SEBI CHANGES ON IPO’S: ECONOMY

NEWS: Why SEBI might introduce changes to SME IPOs, what new norms could say

WHAT’S IN THE NEWS?

SEBI has proposed stricter norms for SME IPOs to address issues like price manipulation, fund diversion, and fraudulent transactions. Key changes include increasing the minimum application size, raising the promoter lock-in period, and tightening eligibility criteria for IPOs.

Concerns Raised by SEBI:

  • Price manipulation, fund diversion to shell companies, and fraudulent financial transactions.
  • Limited checks due to insufficient involvement of private equity and sophisticated investors.

Surge in SME IPO Activity:

  • 159 SME IPOs in FY2024 (till October 15), raising ₹5,700 crore.

Concerns Highlighted by SEBI:

  • Promoter-Driven Companies: High concentration of shares among promoters with limited external oversight.
  • Misuse of Funds: Diversion of IPO proceeds to related parties or shell companies and inflated revenue through circular transactions.
  • Excessive Related Party Transactions (RPTs).
  • Oversubscription Frenzy and Fraudulent Cases.

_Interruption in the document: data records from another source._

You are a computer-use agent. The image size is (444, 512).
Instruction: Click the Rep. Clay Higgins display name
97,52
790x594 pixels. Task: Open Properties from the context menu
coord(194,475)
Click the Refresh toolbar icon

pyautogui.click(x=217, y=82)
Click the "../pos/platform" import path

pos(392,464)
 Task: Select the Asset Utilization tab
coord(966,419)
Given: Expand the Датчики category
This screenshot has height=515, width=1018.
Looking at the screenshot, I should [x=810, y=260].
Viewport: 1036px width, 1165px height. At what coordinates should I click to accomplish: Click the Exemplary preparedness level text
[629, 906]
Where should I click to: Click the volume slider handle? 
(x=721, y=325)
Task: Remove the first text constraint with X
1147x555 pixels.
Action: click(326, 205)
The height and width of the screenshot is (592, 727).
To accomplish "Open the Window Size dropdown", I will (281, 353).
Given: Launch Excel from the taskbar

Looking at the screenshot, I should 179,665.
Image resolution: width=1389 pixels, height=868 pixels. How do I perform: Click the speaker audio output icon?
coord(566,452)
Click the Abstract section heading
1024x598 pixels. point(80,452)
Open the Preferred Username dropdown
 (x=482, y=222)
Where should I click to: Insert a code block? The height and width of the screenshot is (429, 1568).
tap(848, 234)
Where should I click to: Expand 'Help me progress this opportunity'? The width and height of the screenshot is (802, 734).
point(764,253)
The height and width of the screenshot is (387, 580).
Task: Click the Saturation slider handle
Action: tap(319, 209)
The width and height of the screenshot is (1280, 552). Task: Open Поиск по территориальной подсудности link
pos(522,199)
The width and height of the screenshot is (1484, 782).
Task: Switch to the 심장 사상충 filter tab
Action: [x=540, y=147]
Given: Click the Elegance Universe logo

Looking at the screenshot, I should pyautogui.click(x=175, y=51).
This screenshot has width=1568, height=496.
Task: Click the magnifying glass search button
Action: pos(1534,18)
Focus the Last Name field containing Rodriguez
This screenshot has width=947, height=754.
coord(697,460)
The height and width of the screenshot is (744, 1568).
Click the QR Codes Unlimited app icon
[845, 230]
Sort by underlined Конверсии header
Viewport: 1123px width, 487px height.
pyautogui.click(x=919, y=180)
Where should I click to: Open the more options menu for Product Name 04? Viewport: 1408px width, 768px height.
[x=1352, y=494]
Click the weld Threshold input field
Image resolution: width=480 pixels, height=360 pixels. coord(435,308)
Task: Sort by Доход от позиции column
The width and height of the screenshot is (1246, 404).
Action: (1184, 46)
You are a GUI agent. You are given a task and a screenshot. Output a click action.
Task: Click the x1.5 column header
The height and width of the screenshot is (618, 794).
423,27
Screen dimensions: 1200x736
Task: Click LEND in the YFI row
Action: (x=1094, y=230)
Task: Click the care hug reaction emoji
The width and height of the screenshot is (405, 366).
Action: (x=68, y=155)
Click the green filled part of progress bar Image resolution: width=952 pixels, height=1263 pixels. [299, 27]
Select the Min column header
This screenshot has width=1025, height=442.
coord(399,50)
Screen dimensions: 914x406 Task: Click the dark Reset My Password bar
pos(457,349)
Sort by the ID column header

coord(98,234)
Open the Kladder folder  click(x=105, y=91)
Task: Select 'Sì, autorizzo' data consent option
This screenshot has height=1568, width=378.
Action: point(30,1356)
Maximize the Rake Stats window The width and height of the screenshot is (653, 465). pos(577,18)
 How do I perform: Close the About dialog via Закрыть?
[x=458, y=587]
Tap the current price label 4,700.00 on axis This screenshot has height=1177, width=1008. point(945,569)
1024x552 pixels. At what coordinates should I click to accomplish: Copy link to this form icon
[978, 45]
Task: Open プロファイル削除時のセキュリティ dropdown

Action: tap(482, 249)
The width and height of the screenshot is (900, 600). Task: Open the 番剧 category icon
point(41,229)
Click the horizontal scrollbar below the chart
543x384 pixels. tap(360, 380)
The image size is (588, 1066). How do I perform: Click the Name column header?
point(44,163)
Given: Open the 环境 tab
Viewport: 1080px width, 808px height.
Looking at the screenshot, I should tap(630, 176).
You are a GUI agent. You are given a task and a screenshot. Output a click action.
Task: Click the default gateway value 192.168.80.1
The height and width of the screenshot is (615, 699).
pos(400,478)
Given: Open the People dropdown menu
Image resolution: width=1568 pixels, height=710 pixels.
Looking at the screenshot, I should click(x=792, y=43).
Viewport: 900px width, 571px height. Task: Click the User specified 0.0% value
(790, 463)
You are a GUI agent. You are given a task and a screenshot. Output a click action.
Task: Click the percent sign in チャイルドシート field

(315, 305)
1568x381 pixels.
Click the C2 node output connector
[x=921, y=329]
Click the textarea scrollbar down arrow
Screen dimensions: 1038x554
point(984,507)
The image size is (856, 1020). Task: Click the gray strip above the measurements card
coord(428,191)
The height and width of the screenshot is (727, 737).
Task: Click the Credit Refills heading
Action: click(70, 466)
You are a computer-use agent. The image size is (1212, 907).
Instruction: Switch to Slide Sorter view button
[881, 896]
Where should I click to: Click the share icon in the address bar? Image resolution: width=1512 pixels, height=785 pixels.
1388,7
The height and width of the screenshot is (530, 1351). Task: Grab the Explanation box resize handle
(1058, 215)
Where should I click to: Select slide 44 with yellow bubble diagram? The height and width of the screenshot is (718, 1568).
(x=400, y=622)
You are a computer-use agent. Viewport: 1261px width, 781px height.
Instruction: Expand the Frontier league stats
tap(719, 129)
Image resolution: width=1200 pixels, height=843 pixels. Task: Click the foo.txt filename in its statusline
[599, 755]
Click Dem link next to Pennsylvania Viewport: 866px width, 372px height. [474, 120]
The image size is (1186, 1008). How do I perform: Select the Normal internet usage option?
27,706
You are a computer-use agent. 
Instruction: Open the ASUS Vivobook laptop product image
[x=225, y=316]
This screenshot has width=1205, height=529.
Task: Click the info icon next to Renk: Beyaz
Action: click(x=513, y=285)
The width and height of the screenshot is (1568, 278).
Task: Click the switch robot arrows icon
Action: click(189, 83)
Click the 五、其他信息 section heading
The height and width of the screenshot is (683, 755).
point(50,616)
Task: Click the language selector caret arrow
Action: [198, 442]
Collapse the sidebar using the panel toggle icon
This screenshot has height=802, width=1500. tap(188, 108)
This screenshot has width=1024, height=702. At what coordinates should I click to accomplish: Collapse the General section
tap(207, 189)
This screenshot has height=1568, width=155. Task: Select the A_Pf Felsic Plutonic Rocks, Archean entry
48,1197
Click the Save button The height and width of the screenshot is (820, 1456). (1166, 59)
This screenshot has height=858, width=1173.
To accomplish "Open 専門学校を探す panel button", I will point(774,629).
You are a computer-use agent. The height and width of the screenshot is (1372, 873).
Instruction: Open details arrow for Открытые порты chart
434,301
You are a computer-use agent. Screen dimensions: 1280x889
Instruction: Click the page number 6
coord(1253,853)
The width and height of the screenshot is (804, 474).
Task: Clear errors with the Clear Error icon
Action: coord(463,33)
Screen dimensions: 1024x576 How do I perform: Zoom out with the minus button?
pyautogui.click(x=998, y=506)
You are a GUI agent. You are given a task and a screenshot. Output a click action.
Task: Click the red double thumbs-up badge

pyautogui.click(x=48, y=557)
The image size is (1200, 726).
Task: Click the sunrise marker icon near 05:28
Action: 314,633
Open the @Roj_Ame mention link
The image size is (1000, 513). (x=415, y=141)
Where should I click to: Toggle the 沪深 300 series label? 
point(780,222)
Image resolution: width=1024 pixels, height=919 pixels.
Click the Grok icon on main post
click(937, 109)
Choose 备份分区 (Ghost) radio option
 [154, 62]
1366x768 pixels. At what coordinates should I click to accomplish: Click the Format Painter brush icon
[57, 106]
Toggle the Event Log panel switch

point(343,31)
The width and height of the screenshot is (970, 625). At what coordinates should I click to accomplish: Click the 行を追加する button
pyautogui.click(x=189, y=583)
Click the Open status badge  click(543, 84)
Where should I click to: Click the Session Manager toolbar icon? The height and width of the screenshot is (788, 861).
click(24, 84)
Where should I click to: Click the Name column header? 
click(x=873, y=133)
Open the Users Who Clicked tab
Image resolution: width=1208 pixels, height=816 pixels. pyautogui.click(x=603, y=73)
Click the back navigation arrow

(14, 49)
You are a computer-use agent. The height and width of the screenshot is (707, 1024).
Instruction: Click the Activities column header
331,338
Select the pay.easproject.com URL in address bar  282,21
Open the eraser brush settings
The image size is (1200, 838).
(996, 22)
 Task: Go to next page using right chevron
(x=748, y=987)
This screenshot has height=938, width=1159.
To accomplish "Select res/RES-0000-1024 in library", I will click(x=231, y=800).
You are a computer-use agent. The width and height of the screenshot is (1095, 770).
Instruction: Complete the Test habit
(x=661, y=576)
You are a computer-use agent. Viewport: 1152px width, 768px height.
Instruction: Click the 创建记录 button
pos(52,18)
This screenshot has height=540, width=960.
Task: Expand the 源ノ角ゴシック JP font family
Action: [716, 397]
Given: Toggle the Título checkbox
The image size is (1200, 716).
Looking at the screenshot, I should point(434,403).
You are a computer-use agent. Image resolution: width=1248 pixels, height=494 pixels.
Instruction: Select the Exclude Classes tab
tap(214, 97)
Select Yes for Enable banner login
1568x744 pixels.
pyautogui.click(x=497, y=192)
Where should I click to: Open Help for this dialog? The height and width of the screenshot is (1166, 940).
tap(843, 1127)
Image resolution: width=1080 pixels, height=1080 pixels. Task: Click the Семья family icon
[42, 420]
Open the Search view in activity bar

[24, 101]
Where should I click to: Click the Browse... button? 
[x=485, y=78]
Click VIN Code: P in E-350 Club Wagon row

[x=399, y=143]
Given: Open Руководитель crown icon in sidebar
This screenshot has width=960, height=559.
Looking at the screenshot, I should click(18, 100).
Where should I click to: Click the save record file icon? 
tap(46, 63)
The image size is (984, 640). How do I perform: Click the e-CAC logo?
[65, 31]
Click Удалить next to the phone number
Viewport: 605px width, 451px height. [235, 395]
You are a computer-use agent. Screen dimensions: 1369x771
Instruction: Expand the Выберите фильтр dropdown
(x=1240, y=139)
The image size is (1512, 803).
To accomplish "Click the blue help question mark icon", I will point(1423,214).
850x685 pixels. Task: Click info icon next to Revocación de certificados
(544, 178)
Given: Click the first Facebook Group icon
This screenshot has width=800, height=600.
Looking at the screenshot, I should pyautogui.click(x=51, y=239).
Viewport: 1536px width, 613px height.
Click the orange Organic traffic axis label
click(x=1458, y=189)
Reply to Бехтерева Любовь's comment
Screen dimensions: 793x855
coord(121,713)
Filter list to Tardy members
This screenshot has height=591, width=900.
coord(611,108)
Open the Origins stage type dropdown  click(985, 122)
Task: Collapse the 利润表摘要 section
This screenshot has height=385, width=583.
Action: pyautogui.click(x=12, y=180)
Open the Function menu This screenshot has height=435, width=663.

Proposed Changes to SME IPO Norms:

  • Increase in Minimum Application Size: Raise from ₹1 lakh to ₹2-4 lakh to curb speculation.
  • Higher Minimum Allottees Requirement: Increase from 50 to 200 investors for IPO success.
  • Stricter Promoter Lock-In Period: Lock-in period raised from 3 years to 5 years to ensure long-term commitment.
  • Eligibility Criteria for IPO:
  • Issue size to exceed ₹10 crore.
  • Operating profit of ₹3 crore in at least 2 of the last 3 financial years.

Related Party Transactions (RPTs):

  • Transactions between a company and its related parties (subsidiaries, directors, significant shareholders).
  • Involves subsidiaries dealing with related parties, directly or indirectly.